- **Instructions to follow**
Write out the following lines word for word, changing nothing.

- **Extracted entries**
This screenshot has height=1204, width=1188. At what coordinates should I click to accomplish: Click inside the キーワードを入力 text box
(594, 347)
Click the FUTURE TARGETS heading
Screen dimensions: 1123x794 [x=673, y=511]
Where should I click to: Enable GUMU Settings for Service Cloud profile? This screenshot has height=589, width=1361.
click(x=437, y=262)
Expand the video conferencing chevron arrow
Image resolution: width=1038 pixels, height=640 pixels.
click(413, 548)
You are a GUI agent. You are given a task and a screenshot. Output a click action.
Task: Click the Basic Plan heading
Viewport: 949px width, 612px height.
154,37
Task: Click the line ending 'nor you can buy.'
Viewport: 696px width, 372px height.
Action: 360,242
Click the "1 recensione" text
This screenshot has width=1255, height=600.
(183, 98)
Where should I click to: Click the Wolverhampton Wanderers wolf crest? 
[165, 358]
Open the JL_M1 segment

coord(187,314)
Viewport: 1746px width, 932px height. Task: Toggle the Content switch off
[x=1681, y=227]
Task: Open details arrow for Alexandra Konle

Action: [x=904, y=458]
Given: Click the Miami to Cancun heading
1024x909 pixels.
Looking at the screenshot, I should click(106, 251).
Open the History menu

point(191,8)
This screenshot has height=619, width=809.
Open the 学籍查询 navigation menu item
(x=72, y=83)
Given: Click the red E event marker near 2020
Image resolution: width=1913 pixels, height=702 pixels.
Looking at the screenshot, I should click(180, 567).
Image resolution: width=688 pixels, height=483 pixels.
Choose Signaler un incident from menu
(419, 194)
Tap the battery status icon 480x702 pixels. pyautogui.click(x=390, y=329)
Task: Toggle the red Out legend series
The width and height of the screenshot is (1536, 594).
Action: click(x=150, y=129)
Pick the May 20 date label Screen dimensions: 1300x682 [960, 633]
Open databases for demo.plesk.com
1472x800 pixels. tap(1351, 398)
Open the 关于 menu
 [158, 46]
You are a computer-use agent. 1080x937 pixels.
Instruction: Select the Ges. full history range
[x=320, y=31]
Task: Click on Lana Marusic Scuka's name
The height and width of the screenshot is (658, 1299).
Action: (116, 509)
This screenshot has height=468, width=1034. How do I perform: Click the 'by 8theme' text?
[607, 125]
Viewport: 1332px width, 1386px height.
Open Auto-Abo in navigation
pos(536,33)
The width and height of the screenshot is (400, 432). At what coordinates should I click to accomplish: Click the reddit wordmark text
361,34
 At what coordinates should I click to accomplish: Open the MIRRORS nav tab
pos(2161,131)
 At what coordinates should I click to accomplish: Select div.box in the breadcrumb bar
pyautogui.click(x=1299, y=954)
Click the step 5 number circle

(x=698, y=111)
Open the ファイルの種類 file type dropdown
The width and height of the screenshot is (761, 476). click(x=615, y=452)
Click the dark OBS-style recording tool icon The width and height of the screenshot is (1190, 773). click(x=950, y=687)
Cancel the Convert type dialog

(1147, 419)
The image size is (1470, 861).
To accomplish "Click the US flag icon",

- **Task answer**
This screenshot has height=1204, width=1188. At what coordinates should I click to accomplish: Click inside the キーワードを入力 text box
(594, 347)
Click the FUTURE TARGETS heading
Screen dimensions: 1123x794 [x=673, y=511]
Where should I click to: Enable GUMU Settings for Service Cloud profile? This screenshot has height=589, width=1361.
click(x=437, y=262)
Expand the video conferencing chevron arrow
Image resolution: width=1038 pixels, height=640 pixels.
click(413, 548)
You are a GUI agent. You are given a task and a screenshot. Output a click action.
Task: Click the Basic Plan heading
Viewport: 949px width, 612px height.
154,37
Task: Click the line ending 'nor you can buy.'
Viewport: 696px width, 372px height.
Action: 360,242
Click the "1 recensione" text
This screenshot has width=1255, height=600.
(183, 98)
Where should I click to: Click the Wolverhampton Wanderers wolf crest? 
[165, 358]
Open the JL_M1 segment

coord(187,314)
Viewport: 1746px width, 932px height. Task: Toggle the Content switch off
[x=1681, y=227]
Task: Open details arrow for Alexandra Konle

Action: [x=904, y=458]
Given: Click the Miami to Cancun heading
1024x909 pixels.
Looking at the screenshot, I should click(106, 251).
Open the History menu

point(191,8)
This screenshot has height=619, width=809.
Open the 学籍查询 navigation menu item
(x=72, y=83)
Given: Click the red E event marker near 2020
Image resolution: width=1913 pixels, height=702 pixels.
Looking at the screenshot, I should click(180, 567).
Image resolution: width=688 pixels, height=483 pixels.
Choose Signaler un incident from menu
(419, 194)
Tap the battery status icon 480x702 pixels. pyautogui.click(x=390, y=329)
Task: Toggle the red Out legend series
The width and height of the screenshot is (1536, 594).
Action: click(x=150, y=129)
Pick the May 20 date label Screen dimensions: 1300x682 [960, 633]
Open databases for demo.plesk.com
1472x800 pixels. tap(1351, 398)
Open the 关于 menu
 [158, 46]
You are a computer-use agent. 1080x937 pixels.
Instruction: Select the Ges. full history range
[x=320, y=31]
Task: Click on Lana Marusic Scuka's name
The height and width of the screenshot is (658, 1299).
Action: (116, 509)
This screenshot has height=468, width=1034. How do I perform: Click the 'by 8theme' text?
[607, 125]
Viewport: 1332px width, 1386px height.
Open Auto-Abo in navigation
pos(536,33)
The width and height of the screenshot is (400, 432). At what coordinates should I click to accomplish: Click the reddit wordmark text
361,34
 At what coordinates should I click to accomplish: Open the MIRRORS nav tab
pos(2161,131)
 At what coordinates should I click to accomplish: Select div.box in the breadcrumb bar
pyautogui.click(x=1299, y=954)
Click the step 5 number circle

(x=698, y=111)
Open the ファイルの種類 file type dropdown
The width and height of the screenshot is (761, 476). click(x=615, y=452)
Click the dark OBS-style recording tool icon The width and height of the screenshot is (1190, 773). click(x=950, y=687)
Cancel the Convert type dialog

(1147, 419)
The image size is (1470, 861).
To accomplish "Click the US flag icon",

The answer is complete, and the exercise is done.